**SUPPLIED ENTRIES**
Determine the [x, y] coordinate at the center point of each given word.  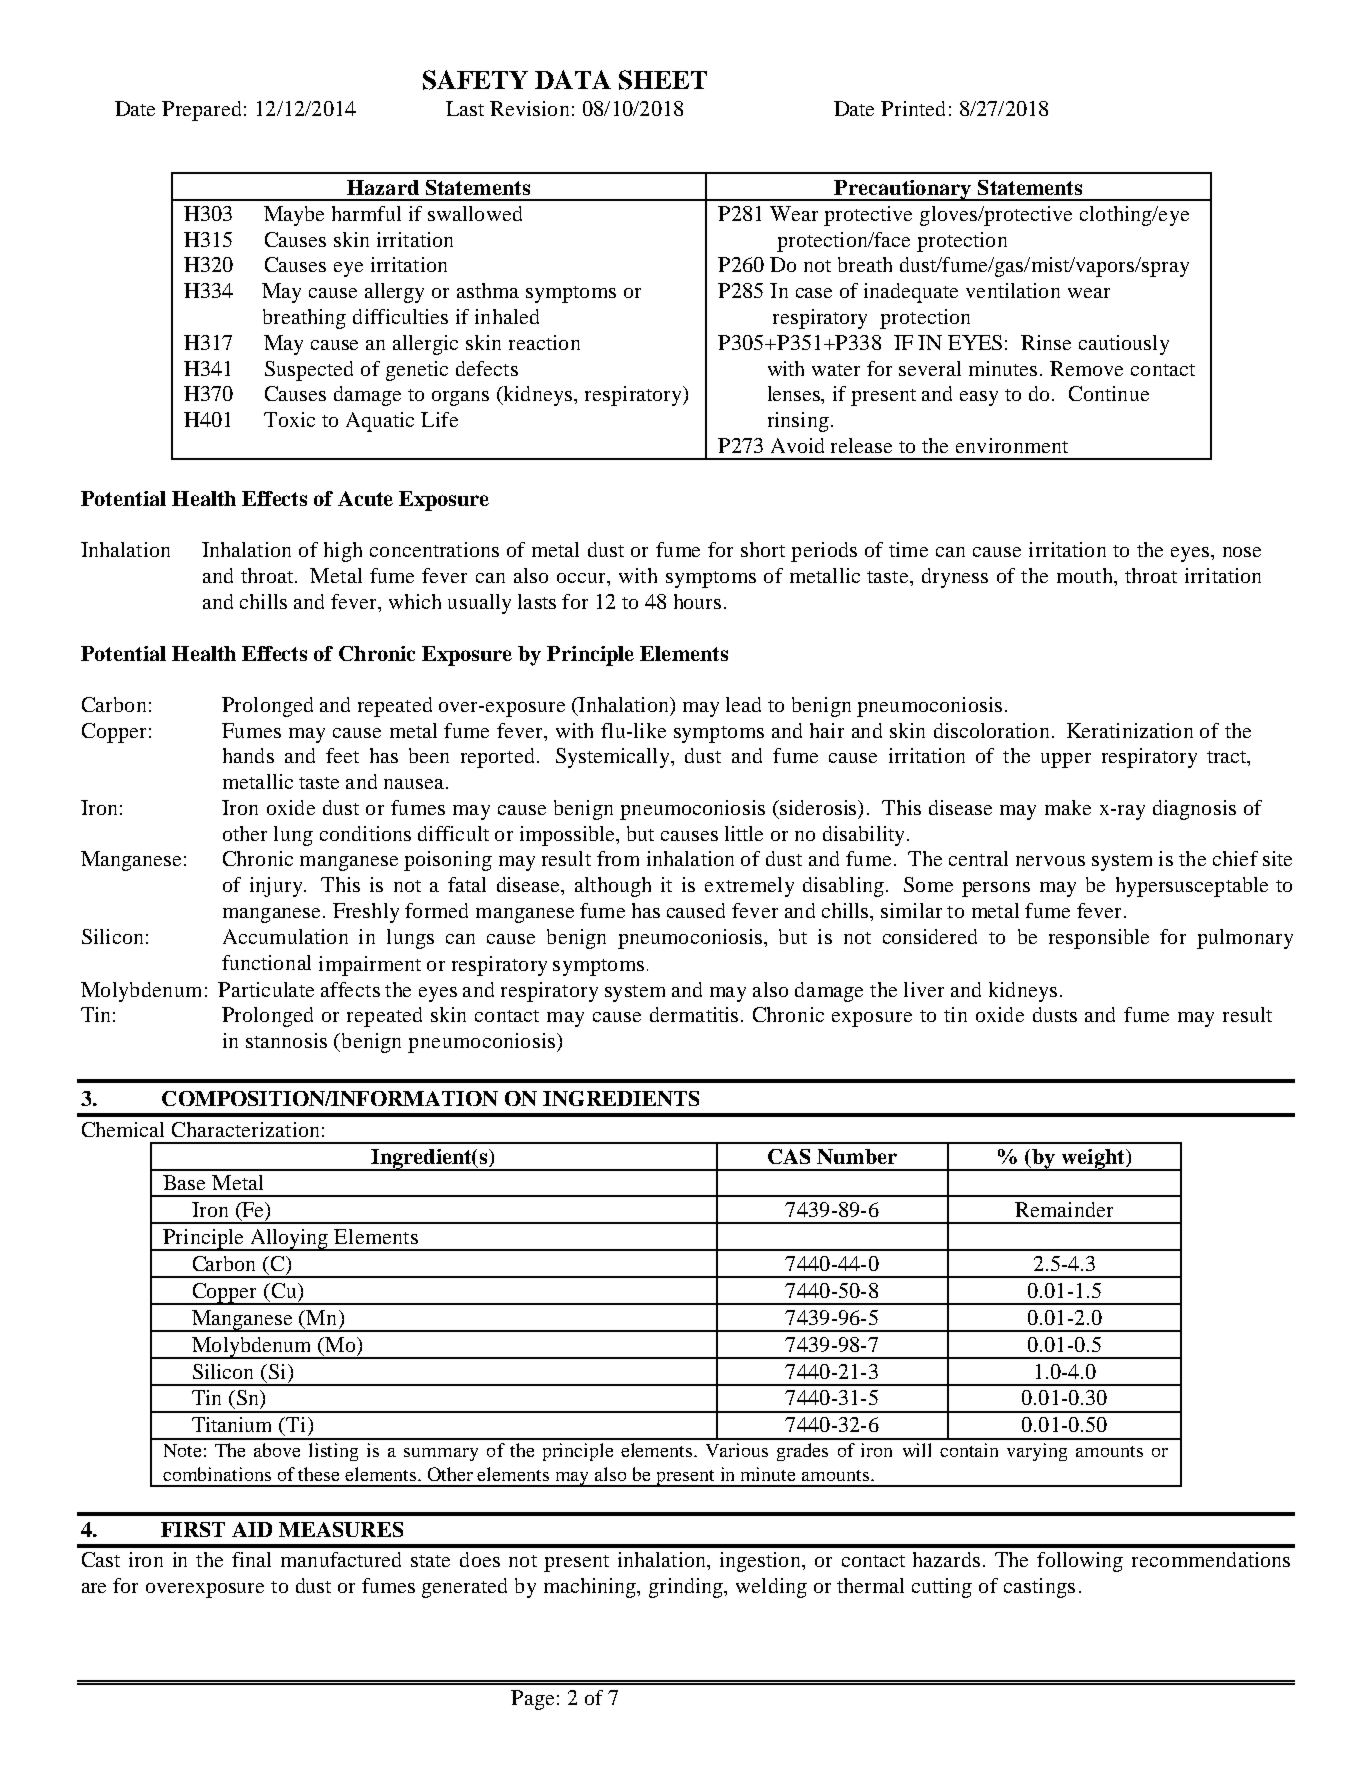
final [251, 1559]
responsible [1099, 939]
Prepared [201, 111]
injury [277, 887]
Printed [913, 108]
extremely [749, 887]
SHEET [663, 80]
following [1080, 1562]
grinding [687, 1588]
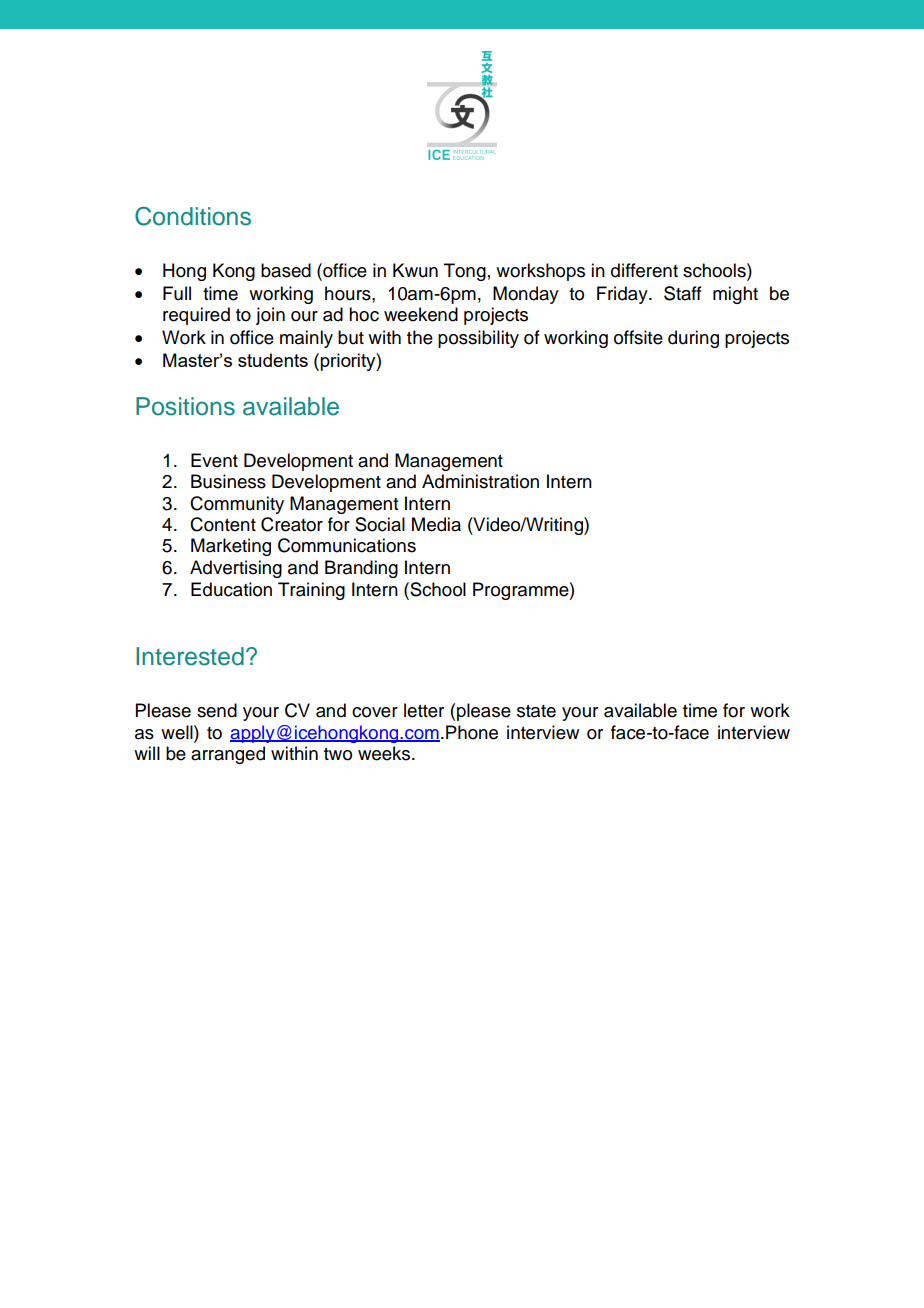 The width and height of the image is (924, 1308). Describe the element at coordinates (228, 481) in the image. I see `Business` at that location.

**OBJECTIVE**
Rewrite the listing with "center point" changed to "midpoint" and everything else unchanged, omitting the pictures.

**TASK SOLUTION**
Determine the [x, y] coordinate at the midpoint of each given word.  
final [251, 1559]
responsible [1099, 939]
Prepared [201, 111]
injury [277, 887]
Printed [913, 108]
extremely [749, 887]
SHEET [663, 80]
following [1080, 1562]
grinding [687, 1588]
 The width and height of the image is (924, 1308). Describe the element at coordinates (228, 481) in the image. I see `Business` at that location.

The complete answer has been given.